## begin Task input

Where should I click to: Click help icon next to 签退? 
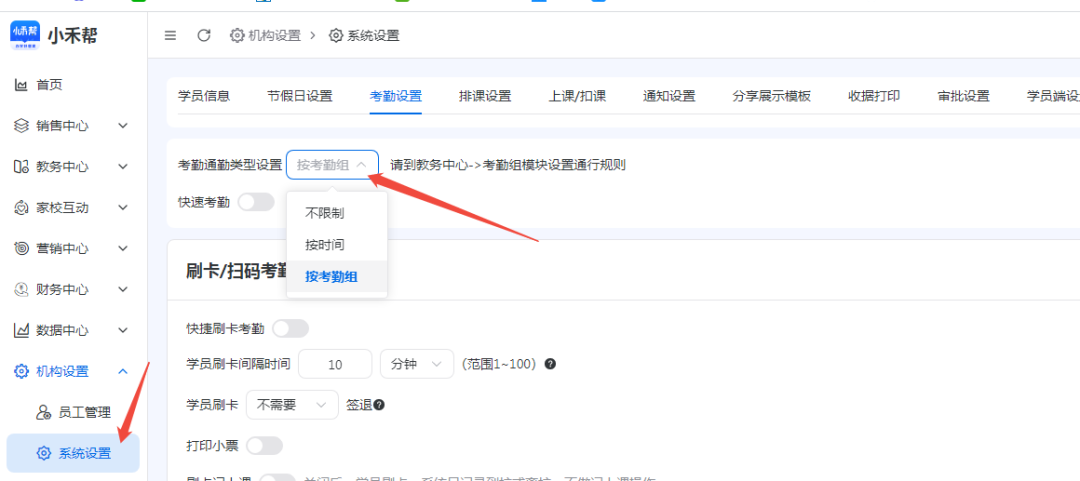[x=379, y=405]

## end Task input
## begin Task input

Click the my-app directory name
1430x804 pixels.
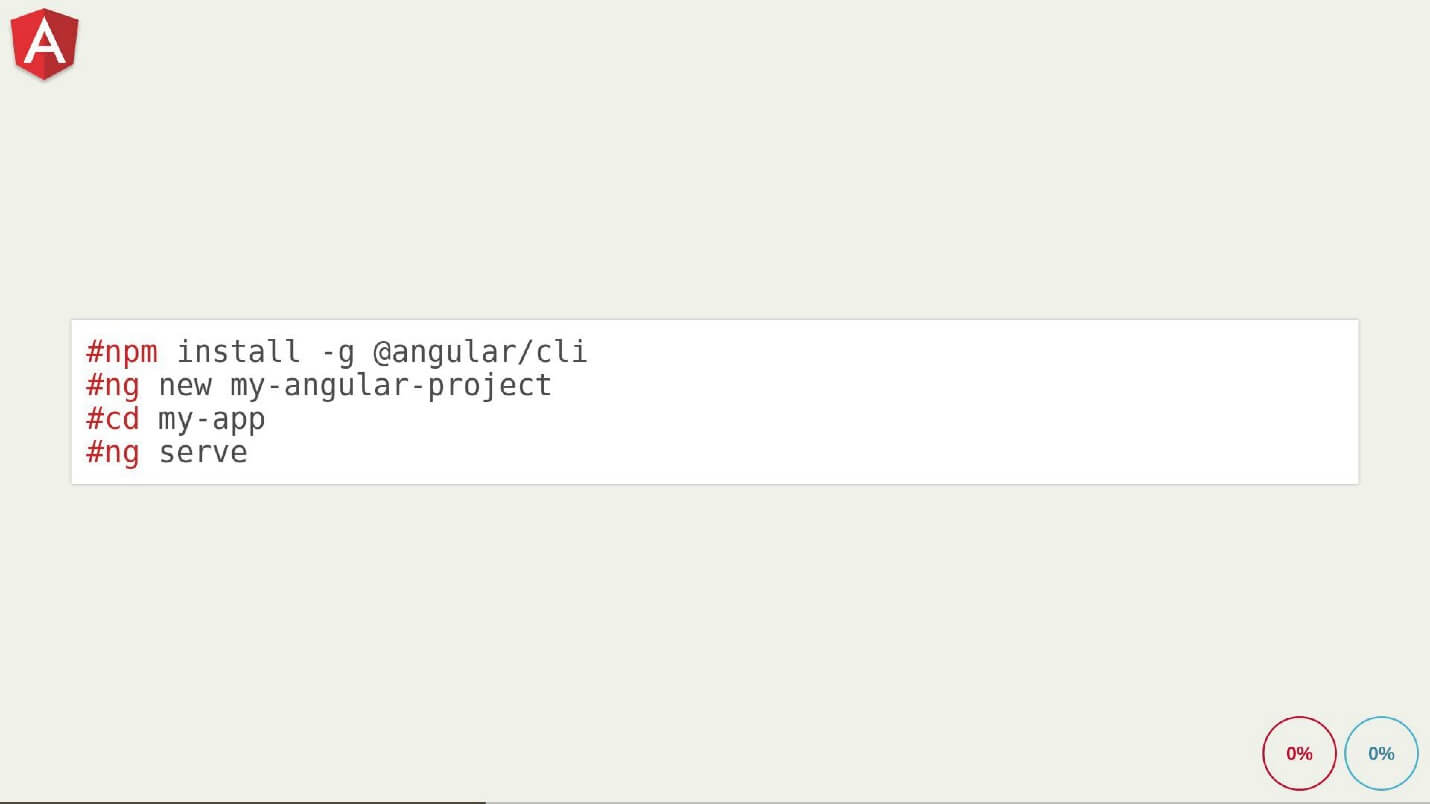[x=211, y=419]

## end Task input
## begin Task input

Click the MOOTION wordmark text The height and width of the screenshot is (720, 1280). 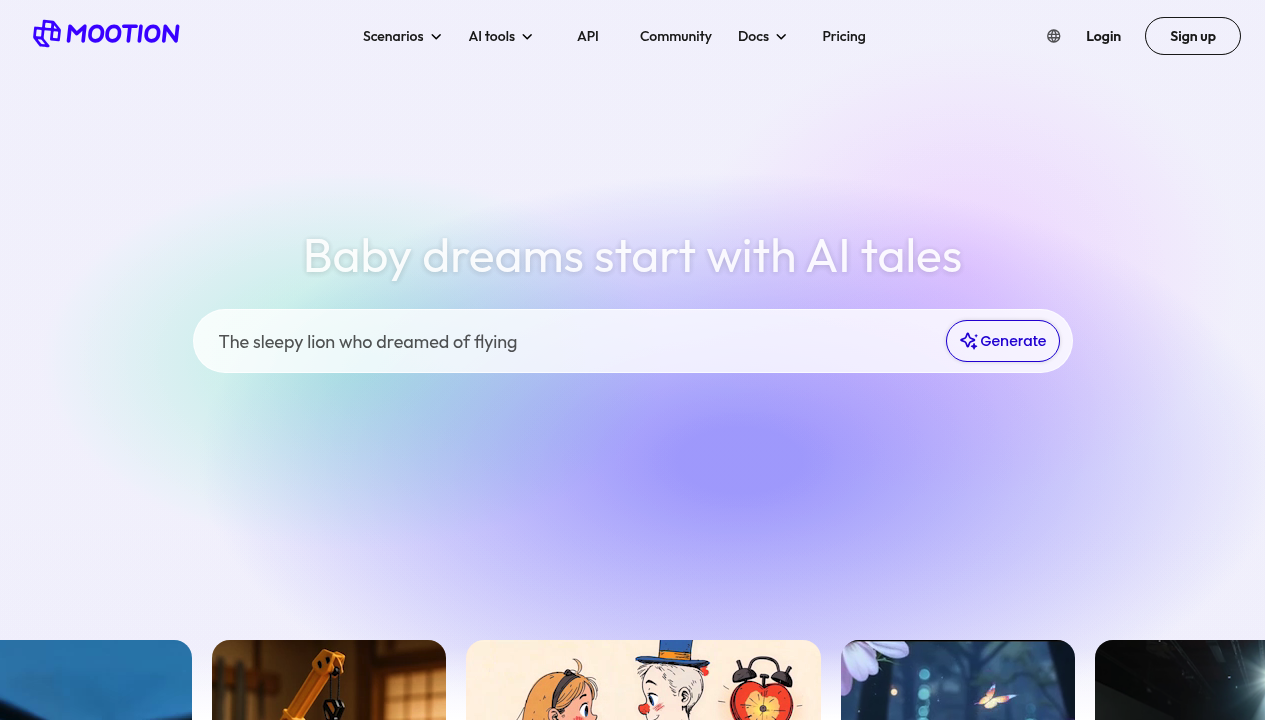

## end Task input

== Task description ==
Copy the material verbatim, from the line with "Click the my-app directory name" up to and including the line with "[x=211, y=419]", and leave the pictures out of your answer.

== Task solution ==
Click the my-app directory name
1430x804 pixels.
[x=211, y=419]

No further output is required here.